The heart of the N2 problem lies in the simplistic framing of integration as a two-dimensional use case. When we frame the exchange of health information as a simple, bidirectional exchange between a total of two points, we obfuscate the actual complexity involved. In reality, the RPM exchange requires multiple data sources, or network end points, in order to complete the CDM view of the patient, including vital signs, assessment responses, functional status, lab results, prescriptions, diet, exercise, treatment plan, and clinical notes, to name just a few. The information needs to be addressable by using a standardized information model, and over time, each of the data services should be exposed by using a standard set of query and retrieval methods.
A service network architecture allows for building the "on-ramp" once, with no adapter maintenance required, as other applications join or leave the network. Service extensibility serves to virtualize the end points, abstracting the details of transport protocols and peer-to-peer connections. Services can be dynamically registered, discovered, and rerouted to scale as performance and reliability needs dictate.
Network Compute Model
The HL7 v3 CDA Release 2  constrains the v3 RIM and leverages the full richness of its health-care informatics model and standardized terminology, delivering computable, health-care information as well as human-readable clinical documents. By first composing all of the telehealth data to the HL7 v3 CDA Release 2 (i.e., the network on-ramp in Figure 5), it becomes a repeatable exercise then to perform any secondary transforms to legacy or proprietary messaging protocols and local terminology (i.e., the network off-ramp).
This integration pattern accelerates adoption of the latest health-care informatics standards, while lowering the barriers of adoption for smaller organizations that need to proceed at their own pace.
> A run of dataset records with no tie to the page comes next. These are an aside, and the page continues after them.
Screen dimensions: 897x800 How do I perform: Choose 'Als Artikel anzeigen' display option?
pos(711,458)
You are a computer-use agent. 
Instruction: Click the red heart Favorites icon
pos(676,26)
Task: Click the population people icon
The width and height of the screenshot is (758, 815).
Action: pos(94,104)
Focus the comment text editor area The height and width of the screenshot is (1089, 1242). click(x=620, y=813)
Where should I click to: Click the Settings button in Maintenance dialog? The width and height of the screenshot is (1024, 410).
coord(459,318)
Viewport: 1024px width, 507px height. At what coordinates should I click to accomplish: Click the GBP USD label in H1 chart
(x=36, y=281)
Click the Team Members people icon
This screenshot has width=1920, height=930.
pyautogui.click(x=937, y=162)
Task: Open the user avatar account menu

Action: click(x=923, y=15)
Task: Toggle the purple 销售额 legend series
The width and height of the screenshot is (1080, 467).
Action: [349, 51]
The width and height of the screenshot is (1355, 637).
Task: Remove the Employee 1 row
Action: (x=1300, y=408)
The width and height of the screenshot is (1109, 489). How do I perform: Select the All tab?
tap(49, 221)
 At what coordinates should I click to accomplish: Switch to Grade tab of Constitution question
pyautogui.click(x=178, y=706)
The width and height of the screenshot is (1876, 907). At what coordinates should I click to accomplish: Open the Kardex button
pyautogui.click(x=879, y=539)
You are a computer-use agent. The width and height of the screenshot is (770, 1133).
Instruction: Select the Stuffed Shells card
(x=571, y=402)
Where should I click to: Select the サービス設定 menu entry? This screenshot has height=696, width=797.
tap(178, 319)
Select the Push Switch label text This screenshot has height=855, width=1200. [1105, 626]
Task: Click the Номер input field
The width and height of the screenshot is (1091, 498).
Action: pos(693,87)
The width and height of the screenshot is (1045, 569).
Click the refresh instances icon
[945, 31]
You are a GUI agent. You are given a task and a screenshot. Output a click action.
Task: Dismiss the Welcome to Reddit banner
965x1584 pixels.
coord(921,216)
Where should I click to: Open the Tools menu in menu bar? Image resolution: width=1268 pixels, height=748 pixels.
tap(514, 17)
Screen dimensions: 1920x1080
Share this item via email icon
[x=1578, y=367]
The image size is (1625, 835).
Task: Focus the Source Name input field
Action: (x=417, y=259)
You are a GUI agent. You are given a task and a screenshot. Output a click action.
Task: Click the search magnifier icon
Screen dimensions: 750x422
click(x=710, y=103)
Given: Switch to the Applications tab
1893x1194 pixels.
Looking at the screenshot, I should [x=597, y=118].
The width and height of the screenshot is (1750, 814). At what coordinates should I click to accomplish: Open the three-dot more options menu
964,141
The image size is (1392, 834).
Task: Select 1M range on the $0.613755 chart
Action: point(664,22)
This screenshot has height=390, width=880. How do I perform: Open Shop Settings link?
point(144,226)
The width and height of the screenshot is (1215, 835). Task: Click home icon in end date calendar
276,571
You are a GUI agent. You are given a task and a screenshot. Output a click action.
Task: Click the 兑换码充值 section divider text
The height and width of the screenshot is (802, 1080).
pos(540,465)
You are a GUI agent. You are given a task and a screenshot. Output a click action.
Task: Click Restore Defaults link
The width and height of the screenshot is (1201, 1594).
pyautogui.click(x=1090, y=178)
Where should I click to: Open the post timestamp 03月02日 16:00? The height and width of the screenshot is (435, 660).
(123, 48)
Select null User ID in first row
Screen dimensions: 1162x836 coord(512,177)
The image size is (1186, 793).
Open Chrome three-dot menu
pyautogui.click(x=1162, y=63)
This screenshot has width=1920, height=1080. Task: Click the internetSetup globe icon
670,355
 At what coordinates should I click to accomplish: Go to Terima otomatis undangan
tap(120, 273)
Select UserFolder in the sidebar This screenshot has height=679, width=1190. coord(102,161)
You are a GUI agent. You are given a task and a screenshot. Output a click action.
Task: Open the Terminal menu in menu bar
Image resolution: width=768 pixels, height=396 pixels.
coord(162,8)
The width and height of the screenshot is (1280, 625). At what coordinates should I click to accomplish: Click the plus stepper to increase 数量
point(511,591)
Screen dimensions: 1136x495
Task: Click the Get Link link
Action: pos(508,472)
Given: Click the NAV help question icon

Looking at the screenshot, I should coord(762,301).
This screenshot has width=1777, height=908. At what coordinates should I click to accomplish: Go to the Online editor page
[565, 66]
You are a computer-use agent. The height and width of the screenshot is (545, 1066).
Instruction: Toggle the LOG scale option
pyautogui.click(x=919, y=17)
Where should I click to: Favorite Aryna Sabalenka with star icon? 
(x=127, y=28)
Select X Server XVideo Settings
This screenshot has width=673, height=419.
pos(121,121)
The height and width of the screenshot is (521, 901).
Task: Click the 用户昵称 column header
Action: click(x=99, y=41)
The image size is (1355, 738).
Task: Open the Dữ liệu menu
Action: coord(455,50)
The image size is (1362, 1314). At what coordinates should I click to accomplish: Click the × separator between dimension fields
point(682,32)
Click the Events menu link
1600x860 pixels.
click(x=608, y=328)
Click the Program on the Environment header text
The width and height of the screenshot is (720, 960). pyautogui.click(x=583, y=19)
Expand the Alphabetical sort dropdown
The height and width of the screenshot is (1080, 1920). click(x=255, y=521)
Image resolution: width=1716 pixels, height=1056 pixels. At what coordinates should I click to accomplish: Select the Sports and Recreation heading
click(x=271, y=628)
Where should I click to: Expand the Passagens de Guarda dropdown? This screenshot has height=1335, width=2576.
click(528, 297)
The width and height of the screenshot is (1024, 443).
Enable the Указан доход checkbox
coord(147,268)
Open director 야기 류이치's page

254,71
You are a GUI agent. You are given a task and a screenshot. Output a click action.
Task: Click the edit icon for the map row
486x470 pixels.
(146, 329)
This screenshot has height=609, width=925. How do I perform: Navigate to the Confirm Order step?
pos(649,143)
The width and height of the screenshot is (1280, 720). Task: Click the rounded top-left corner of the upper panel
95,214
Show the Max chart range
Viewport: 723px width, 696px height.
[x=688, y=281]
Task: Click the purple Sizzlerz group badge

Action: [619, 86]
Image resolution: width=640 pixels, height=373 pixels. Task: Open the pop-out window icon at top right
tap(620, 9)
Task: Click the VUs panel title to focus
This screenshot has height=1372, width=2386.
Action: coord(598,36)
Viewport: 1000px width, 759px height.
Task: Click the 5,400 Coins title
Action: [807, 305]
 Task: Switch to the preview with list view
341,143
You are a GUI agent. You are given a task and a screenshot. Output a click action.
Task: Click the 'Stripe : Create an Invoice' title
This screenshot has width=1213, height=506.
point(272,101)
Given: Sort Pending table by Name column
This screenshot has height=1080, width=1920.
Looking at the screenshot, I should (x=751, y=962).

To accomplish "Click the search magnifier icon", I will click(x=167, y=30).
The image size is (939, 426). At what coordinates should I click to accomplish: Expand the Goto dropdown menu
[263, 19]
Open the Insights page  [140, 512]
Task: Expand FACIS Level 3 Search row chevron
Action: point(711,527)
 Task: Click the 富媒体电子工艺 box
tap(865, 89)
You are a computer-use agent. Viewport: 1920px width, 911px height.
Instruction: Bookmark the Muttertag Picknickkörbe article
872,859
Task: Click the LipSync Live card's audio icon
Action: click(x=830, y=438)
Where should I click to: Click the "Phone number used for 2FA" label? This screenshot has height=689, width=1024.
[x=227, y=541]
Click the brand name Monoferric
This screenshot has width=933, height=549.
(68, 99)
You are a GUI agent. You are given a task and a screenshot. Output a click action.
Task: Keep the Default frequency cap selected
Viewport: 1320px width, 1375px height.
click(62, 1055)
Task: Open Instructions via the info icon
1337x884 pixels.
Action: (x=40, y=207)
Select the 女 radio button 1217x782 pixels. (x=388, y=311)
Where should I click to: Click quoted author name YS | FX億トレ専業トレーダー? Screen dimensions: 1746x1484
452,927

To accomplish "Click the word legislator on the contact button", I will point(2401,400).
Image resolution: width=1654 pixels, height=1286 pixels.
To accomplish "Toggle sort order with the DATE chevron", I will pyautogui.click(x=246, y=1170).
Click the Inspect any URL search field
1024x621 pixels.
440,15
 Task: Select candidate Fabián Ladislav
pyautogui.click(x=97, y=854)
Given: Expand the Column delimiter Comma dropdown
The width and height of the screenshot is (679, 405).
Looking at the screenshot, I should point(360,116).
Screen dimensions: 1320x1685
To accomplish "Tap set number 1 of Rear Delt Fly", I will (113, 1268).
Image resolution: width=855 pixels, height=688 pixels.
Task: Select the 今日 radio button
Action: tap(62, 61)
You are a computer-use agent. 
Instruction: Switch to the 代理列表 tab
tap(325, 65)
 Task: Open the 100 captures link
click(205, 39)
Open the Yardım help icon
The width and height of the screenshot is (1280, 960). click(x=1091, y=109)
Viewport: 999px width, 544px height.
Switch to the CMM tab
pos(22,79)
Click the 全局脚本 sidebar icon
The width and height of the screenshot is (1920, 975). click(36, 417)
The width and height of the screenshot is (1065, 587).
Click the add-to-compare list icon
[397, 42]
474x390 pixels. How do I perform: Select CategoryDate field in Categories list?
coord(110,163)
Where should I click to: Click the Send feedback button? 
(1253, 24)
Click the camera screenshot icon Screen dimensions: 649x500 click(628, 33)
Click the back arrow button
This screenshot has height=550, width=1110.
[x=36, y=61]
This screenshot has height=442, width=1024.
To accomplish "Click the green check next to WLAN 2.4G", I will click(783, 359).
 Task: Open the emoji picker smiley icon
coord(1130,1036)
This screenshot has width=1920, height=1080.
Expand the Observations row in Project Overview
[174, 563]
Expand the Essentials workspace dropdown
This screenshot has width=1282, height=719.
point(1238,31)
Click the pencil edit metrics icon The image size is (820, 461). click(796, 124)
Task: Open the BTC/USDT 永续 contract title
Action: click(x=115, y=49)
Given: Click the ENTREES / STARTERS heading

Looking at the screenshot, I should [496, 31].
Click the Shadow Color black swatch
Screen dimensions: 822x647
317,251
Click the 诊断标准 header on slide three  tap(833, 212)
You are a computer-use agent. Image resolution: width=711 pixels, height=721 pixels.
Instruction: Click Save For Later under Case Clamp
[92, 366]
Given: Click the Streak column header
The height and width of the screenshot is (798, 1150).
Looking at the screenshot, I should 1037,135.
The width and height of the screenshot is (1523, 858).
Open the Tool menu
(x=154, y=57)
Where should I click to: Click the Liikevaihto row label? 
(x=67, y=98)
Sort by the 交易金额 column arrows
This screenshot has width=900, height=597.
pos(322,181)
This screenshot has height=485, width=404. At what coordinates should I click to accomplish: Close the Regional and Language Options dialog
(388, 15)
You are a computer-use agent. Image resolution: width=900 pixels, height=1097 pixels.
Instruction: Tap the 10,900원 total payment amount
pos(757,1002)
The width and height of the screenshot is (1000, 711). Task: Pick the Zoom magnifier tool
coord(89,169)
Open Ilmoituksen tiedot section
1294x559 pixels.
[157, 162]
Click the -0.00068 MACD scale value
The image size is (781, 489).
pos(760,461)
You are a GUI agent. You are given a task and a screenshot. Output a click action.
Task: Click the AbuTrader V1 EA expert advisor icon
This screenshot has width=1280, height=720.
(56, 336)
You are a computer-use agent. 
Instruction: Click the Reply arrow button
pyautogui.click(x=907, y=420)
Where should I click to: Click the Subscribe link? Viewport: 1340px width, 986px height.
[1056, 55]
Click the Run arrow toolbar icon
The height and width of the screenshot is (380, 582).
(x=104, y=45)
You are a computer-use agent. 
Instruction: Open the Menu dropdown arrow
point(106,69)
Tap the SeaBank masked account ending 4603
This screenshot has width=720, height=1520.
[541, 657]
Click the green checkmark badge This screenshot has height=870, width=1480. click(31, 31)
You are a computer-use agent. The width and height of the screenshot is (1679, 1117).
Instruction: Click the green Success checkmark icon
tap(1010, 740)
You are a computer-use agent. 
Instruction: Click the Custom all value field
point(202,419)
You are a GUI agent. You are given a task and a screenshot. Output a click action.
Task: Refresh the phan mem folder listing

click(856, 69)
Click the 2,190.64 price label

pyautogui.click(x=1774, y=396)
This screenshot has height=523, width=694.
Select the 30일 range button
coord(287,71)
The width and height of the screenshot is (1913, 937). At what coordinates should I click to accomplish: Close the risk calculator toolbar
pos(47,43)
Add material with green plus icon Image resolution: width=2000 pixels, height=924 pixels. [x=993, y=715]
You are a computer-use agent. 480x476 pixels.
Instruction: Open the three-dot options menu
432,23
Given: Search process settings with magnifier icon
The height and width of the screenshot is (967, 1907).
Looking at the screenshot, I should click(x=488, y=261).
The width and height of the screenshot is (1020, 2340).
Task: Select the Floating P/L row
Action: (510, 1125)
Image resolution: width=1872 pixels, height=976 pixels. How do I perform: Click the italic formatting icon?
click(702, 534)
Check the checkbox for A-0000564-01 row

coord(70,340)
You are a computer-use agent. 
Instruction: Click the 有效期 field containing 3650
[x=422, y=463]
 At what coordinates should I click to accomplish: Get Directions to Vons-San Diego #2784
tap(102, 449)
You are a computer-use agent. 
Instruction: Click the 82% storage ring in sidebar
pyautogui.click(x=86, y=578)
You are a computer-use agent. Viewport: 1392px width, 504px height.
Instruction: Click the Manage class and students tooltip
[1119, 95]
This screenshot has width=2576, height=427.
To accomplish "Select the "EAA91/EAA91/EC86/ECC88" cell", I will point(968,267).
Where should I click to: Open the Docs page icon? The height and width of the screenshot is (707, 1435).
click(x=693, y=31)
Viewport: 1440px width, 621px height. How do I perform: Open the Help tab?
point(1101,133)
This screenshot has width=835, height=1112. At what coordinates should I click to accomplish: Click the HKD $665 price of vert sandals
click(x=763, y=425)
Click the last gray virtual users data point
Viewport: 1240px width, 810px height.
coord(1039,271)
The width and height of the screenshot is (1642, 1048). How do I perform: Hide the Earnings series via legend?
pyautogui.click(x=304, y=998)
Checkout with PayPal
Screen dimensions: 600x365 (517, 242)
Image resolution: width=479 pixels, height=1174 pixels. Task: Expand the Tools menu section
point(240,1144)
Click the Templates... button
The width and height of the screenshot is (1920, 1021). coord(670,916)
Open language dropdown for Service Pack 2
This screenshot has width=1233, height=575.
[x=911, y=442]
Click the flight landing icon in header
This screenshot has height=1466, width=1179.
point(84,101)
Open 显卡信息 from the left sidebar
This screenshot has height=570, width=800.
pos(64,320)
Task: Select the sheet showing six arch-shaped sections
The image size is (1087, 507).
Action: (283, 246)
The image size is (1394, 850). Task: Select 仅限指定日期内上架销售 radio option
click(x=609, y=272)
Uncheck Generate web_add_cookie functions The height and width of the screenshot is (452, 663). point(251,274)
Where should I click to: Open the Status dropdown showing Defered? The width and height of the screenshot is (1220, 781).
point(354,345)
A robust network informatics exchange model can be used to establish trust at the network level -- a health-care dial tone. Peer systems may validate, authenticate, and audit the encrypted XML payloads at any point in the network. Moreover, the network compute model enables the ability to route, compose, and decompose fine-grained business objects according to national and regional, legal and regulatory, privacy, data protection, and patient consent requirements.
Pluggable Services in the Cloud
A Service Oriented Architecture provides the ability to leverage services available within the data center or across the Internet. New services can be brought online and directly utilized by network participants, without requiring additional modifications to each end point. Since the service location is virtualized, and the service implementation is encapsulated, a service can be readily created or replaced without impacting existing service consumers. The OMG/HL7 Healthcare Services Specification Project (HSSP at http://hssp.wikispaces.com/) is working to define standard Web service methods to access critical health-care infrastructure services, including entity identity, controlled terminology, record locator, decision support, and clinical research filtered query services. Similarly, there is a need for advanced health-care data services, such as drug interaction checks, adverse event reporting, clinical trial recruitment, and public health reporting. SOA design methodology allows for incremental implementation, at first utilizing simple data match routines and then, when the complexity of exchange dictates, readily switching to industry-strength identity and terminology services, all without changing the service interface.